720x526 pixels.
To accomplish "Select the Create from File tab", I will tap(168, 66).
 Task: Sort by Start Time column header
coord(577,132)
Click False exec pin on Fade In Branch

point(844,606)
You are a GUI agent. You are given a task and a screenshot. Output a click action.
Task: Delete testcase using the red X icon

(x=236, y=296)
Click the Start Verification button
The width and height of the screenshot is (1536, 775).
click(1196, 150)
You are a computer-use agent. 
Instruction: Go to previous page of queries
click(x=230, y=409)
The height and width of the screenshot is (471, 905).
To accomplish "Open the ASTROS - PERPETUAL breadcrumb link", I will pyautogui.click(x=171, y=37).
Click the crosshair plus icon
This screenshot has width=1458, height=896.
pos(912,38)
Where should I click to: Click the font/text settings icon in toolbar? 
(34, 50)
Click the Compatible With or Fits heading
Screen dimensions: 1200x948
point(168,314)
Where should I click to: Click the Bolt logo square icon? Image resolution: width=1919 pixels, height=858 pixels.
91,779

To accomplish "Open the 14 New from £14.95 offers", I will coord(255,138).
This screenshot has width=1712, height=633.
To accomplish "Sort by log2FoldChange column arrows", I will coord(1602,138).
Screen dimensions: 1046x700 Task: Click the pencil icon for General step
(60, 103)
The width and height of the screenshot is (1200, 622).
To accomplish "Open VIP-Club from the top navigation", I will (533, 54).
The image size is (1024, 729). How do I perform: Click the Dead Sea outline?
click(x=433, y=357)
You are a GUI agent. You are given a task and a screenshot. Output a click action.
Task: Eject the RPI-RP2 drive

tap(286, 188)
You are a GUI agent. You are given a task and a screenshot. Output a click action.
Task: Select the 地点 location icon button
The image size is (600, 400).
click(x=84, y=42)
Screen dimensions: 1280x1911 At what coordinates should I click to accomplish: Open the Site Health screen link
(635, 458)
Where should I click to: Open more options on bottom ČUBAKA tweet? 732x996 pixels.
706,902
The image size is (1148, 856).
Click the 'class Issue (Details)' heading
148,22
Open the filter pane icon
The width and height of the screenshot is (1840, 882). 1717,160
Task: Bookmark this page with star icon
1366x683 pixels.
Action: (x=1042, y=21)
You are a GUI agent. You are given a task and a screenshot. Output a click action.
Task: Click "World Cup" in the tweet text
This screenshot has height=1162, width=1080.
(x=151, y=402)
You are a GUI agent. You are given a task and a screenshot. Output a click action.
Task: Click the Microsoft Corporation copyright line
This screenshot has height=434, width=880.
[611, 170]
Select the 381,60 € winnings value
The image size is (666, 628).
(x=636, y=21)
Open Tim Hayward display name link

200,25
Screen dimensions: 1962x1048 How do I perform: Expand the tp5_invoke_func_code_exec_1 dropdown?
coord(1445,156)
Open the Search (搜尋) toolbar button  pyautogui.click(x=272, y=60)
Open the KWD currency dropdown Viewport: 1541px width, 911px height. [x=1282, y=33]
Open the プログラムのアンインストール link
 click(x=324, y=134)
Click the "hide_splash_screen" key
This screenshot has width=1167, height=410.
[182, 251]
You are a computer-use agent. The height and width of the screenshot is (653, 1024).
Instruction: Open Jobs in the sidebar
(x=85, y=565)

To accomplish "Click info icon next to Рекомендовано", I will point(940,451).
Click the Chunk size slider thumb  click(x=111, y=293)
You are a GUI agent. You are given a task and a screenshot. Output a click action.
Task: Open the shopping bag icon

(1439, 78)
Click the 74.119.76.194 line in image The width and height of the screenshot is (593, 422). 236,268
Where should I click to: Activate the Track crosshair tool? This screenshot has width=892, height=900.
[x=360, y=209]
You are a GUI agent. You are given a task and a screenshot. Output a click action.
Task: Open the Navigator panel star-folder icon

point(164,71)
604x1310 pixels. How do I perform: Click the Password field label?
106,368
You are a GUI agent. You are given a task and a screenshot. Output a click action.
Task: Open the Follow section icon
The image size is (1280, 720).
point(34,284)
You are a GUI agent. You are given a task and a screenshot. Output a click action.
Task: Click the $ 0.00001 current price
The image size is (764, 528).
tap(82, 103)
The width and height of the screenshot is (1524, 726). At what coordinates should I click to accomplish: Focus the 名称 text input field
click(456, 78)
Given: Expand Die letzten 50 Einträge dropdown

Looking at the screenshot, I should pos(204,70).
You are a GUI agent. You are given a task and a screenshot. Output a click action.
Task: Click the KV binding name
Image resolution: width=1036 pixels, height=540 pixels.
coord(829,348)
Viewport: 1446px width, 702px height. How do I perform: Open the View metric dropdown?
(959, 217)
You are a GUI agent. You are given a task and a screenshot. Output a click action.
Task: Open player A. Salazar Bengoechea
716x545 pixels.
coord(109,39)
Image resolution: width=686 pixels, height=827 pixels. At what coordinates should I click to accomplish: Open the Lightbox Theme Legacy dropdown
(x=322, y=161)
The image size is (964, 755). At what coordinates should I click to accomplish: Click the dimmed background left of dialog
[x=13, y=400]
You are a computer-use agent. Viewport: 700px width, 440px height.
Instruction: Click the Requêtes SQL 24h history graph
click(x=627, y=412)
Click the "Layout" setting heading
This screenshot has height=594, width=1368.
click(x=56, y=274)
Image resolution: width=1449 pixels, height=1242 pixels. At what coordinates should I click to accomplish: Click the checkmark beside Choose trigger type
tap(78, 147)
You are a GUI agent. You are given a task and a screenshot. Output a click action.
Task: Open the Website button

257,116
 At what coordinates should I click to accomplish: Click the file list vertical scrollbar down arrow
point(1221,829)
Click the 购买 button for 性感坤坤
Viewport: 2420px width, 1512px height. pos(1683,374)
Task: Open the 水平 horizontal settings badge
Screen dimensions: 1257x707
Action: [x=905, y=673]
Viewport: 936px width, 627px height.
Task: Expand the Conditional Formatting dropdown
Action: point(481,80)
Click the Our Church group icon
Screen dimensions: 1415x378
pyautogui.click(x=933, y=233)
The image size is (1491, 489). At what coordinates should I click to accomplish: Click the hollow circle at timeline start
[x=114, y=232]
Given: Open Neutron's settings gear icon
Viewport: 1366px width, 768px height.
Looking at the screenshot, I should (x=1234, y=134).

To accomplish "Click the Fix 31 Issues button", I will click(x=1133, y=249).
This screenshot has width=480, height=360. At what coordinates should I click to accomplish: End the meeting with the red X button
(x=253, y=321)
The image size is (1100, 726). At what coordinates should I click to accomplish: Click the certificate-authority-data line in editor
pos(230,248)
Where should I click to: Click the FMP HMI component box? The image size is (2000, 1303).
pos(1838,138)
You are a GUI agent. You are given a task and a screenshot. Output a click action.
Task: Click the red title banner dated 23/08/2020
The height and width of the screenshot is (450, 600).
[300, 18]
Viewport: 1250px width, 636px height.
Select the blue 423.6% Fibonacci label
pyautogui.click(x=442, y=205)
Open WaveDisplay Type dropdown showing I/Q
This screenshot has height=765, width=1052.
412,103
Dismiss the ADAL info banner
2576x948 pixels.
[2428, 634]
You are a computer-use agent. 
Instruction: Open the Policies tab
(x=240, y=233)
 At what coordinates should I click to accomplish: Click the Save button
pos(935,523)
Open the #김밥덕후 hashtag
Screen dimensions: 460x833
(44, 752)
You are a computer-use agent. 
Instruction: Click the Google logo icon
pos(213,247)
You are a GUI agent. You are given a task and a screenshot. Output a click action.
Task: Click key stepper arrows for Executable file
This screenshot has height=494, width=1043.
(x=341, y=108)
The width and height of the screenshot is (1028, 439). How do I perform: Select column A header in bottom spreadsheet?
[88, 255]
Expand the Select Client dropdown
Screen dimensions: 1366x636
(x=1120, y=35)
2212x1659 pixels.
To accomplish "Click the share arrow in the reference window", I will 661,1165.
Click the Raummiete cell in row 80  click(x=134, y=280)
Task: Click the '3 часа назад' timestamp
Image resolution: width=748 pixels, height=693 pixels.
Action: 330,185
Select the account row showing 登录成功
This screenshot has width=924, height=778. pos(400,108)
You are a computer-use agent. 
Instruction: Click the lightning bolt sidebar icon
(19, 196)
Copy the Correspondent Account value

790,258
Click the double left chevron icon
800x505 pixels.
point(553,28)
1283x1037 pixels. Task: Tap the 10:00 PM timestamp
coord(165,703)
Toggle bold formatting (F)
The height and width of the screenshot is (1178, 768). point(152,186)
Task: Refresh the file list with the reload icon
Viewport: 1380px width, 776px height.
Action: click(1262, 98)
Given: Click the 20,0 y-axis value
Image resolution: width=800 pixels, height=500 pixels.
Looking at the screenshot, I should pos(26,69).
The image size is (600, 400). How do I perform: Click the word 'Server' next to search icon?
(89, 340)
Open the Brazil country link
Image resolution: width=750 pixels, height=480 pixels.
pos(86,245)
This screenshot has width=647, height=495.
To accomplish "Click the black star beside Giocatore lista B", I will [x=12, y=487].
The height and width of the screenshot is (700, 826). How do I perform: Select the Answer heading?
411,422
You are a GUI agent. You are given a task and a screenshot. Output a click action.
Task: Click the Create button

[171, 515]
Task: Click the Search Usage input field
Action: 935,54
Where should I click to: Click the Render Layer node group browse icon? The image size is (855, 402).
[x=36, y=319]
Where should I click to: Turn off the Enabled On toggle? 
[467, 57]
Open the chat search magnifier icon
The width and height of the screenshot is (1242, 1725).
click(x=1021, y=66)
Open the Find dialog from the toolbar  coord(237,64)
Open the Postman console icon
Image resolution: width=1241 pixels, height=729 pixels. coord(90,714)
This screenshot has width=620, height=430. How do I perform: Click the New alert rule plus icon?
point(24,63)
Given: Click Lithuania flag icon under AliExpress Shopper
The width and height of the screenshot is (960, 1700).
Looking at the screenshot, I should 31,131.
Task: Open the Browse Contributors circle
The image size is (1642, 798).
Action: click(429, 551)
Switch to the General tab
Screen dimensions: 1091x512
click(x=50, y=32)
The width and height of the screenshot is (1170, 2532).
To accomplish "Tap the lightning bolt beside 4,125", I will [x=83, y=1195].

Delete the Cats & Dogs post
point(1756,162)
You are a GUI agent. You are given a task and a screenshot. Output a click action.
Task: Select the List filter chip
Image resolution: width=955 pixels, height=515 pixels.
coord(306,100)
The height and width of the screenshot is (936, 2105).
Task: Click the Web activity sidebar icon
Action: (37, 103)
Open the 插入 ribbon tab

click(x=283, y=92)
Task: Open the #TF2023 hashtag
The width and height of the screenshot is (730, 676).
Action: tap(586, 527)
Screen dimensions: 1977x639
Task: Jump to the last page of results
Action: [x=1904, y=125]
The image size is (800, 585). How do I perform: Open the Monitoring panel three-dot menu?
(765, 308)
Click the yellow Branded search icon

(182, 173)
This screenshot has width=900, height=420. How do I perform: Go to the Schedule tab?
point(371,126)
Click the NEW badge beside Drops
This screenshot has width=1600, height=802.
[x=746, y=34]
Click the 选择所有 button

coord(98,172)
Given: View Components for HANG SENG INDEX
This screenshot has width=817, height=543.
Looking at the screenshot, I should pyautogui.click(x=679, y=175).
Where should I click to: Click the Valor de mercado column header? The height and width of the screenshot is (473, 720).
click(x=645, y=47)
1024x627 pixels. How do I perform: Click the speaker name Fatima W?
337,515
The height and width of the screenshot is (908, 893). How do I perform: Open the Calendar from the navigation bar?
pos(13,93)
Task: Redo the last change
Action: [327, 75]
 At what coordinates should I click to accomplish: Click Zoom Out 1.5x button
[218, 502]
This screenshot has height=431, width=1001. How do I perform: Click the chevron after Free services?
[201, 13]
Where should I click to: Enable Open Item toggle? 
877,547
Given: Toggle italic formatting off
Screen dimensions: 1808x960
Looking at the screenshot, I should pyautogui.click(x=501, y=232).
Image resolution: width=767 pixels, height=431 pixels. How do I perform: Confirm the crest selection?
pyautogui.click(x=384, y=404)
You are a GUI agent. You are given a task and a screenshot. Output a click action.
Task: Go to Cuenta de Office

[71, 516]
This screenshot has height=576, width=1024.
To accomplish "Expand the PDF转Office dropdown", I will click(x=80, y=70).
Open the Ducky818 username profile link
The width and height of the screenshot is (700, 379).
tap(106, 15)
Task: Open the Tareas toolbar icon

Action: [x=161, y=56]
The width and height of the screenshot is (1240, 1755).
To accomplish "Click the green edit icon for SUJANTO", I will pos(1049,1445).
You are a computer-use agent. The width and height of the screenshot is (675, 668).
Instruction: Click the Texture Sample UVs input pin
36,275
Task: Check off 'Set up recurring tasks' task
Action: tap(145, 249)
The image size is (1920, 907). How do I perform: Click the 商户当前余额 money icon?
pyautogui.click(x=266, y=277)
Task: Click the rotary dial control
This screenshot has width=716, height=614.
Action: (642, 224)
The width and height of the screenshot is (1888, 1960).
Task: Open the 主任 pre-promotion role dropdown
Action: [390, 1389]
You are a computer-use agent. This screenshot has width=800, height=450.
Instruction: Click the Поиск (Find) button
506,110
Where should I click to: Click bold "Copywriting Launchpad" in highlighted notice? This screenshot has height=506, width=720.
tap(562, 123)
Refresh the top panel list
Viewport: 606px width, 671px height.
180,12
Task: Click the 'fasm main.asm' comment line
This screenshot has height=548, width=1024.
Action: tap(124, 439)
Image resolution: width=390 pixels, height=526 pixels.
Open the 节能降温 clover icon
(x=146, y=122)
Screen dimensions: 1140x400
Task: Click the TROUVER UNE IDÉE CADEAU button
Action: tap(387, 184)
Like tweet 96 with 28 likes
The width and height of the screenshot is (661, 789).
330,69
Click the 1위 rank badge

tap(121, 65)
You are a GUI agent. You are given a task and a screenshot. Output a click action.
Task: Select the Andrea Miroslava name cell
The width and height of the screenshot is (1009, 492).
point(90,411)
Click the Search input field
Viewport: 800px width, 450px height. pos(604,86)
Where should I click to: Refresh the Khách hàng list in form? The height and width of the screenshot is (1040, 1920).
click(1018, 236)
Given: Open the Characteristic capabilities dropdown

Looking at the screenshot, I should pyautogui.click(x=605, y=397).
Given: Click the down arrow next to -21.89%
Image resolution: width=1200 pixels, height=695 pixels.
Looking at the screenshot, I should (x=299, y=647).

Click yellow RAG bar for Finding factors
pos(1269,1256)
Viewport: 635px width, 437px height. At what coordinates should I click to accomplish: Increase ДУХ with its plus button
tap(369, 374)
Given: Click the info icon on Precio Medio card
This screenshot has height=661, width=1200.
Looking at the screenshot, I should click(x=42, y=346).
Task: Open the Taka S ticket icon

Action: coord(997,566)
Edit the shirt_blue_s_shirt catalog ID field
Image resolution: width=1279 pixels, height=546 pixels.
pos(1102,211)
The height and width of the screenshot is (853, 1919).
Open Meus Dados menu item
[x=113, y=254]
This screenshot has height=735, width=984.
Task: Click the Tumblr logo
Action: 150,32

__Directions__. Across the whole listing above, find every line with the string "arrows" and copy it.

__Exercise output__.
To accomplish "Sort by log2FoldChange column arrows", I will coord(1602,138).
Task: Click key stepper arrows for Executable file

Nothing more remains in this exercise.